Task instructions: Write the records out once more, so that nothing differs from the original.

Given data:
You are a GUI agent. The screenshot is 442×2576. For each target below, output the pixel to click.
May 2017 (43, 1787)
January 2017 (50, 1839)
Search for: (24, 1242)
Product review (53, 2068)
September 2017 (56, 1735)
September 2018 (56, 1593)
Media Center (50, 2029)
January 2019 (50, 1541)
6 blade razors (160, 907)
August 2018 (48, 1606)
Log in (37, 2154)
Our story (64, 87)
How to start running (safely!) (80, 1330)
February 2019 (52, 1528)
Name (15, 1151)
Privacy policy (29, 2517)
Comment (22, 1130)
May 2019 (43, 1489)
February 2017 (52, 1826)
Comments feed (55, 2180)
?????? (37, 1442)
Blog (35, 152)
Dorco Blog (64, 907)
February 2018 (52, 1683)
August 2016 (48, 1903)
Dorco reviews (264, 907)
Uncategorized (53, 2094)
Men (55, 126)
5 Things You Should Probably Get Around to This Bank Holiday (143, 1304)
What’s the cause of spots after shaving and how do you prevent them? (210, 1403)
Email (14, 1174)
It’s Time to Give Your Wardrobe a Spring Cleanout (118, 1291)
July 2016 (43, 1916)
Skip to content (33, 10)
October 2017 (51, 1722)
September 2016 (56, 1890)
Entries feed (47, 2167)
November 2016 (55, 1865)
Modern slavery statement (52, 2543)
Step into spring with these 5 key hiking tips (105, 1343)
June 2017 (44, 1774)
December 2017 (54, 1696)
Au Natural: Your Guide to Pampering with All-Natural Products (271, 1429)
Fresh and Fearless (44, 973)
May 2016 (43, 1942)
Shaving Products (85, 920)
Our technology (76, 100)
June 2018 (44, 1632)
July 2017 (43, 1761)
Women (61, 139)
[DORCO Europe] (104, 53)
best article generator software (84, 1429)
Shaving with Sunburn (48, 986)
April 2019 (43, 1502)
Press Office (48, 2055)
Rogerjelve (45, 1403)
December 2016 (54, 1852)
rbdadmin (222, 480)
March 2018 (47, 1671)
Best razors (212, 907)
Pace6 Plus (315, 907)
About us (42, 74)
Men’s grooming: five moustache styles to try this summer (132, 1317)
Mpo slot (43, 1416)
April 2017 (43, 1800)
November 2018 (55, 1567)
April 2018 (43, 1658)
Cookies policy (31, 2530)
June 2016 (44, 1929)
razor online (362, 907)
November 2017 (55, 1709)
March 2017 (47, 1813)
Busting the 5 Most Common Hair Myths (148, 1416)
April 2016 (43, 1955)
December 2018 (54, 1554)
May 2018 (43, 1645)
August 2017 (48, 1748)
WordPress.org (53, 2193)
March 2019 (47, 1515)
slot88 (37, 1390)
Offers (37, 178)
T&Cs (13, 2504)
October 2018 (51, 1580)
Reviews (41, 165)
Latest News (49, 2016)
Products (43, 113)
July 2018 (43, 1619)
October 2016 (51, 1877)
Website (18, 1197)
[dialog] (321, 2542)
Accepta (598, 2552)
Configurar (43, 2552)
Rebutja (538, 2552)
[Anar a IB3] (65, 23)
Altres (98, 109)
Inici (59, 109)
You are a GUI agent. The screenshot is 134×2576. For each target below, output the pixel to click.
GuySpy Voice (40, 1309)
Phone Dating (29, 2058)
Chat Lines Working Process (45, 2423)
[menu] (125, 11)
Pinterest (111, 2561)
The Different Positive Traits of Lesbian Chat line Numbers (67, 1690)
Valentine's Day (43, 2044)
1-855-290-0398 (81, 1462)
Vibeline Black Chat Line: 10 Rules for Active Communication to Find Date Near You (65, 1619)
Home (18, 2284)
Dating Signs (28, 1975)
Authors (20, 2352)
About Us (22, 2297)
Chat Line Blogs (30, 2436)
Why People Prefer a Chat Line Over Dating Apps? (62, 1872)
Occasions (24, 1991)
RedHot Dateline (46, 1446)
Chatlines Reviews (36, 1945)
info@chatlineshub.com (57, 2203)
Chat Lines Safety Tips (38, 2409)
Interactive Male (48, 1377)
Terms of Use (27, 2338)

Task response:
You are a GUI agent. The screenshot is 442×2576. For each target below, output the pixel to click.
May 2017 (43, 1787)
January 2017 (50, 1839)
Search for: (24, 1242)
Product review (53, 2068)
September 2017 (56, 1735)
September 2018 (56, 1593)
Media Center (50, 2029)
January 2019 (50, 1541)
6 blade razors (160, 907)
August 2018 (48, 1606)
Log in (37, 2154)
Our story (64, 87)
How to start running (safely!) (80, 1330)
February 2019 (52, 1528)
Name (15, 1151)
Privacy policy (29, 2517)
Comment (22, 1130)
May 2019 (43, 1489)
February 2017 (52, 1826)
Comments feed (55, 2180)
?????? (37, 1442)
Blog (35, 152)
Dorco Blog (64, 907)
February 2018 (52, 1683)
August 2016 (48, 1903)
Dorco reviews (264, 907)
Uncategorized (53, 2094)
Men (55, 126)
5 Things You Should Probably Get Around to This Bank Holiday (143, 1304)
What’s the cause of spots after shaving and how do you prevent them? (210, 1403)
Email (14, 1174)
It’s Time to Give Your Wardrobe a Spring Cleanout (118, 1291)
July 2016 (43, 1916)
Skip to content (33, 10)
October 2017 (51, 1722)
September 2016 (56, 1890)
Entries feed (47, 2167)
November 2016 (55, 1865)
Modern slavery statement (52, 2543)
Step into spring with these 5 key hiking tips (105, 1343)
June 2017 (44, 1774)
December 2017 (54, 1696)
Au Natural: Your Guide to Pampering with All-Natural Products (271, 1429)
Fresh and Fearless (44, 973)
May 2016 (43, 1942)
Shaving Products (85, 920)
Our technology (76, 100)
June 2018 (44, 1632)
July 2017 (43, 1761)
Women (61, 139)
[DORCO Europe] (104, 53)
best article generator software (84, 1429)
Shaving with Sunburn (48, 986)
April 2019 (43, 1502)
Press Office (48, 2055)
Rogerjelve (45, 1403)
December 2016 (54, 1852)
rbdadmin (222, 480)
March 2018 (47, 1671)
Best razors (212, 907)
Pace6 Plus (315, 907)
About us (42, 74)
Men’s grooming: five moustache styles to try this summer (132, 1317)
Mpo slot (43, 1416)
April 2017 (43, 1800)
November 2018 (55, 1567)
April 2018 (43, 1658)
Cookies policy (31, 2530)
June 2016 (44, 1929)
razor online (362, 907)
November 2017 (55, 1709)
March 2017 (47, 1813)
Busting the 5 Most Common Hair Myths (148, 1416)
April 2016 (43, 1955)
December 2018 (54, 1554)
May 2018 (43, 1645)
August 2017 (48, 1748)
WordPress.org (53, 2193)
March 2019 (47, 1515)
slot88 (37, 1390)
Offers (37, 178)
T&Cs (13, 2504)
October 2018 (51, 1580)
Reviews (41, 165)
Latest News (49, 2016)
Products (43, 113)
July 2018 (43, 1619)
October 2016 (51, 1877)
Website (18, 1197)
[dialog] (321, 2542)
Accepta (598, 2552)
Configurar (43, 2552)
Rebutja (538, 2552)
[Anar a IB3] (65, 23)
Altres (98, 109)
Inici (59, 109)
You are a GUI agent. The screenshot is 134×2576. For each target below, output the pixel to click.
GuySpy Voice (40, 1309)
Phone Dating (29, 2058)
Chat Lines Working Process (45, 2423)
[menu] (125, 11)
Pinterest (111, 2561)
The Different Positive Traits of Lesbian Chat line Numbers (67, 1690)
Valentine's Day (43, 2044)
1-855-290-0398 (81, 1462)
Vibeline Black Chat Line: 10 Rules for Active Communication to Find Date Near You (65, 1619)
Home (18, 2284)
Dating Signs (28, 1975)
Authors (20, 2352)
About Us (22, 2297)
Chat Line Blogs (30, 2436)
Why People Prefer a Chat Line Over Dating Apps? (62, 1872)
Occasions (24, 1991)
RedHot Dateline (46, 1446)
Chatlines Reviews (36, 1945)
info@chatlineshub.com (57, 2203)
Chat Lines Safety Tips (38, 2409)
Interactive Male (48, 1377)
Terms of Use (27, 2338)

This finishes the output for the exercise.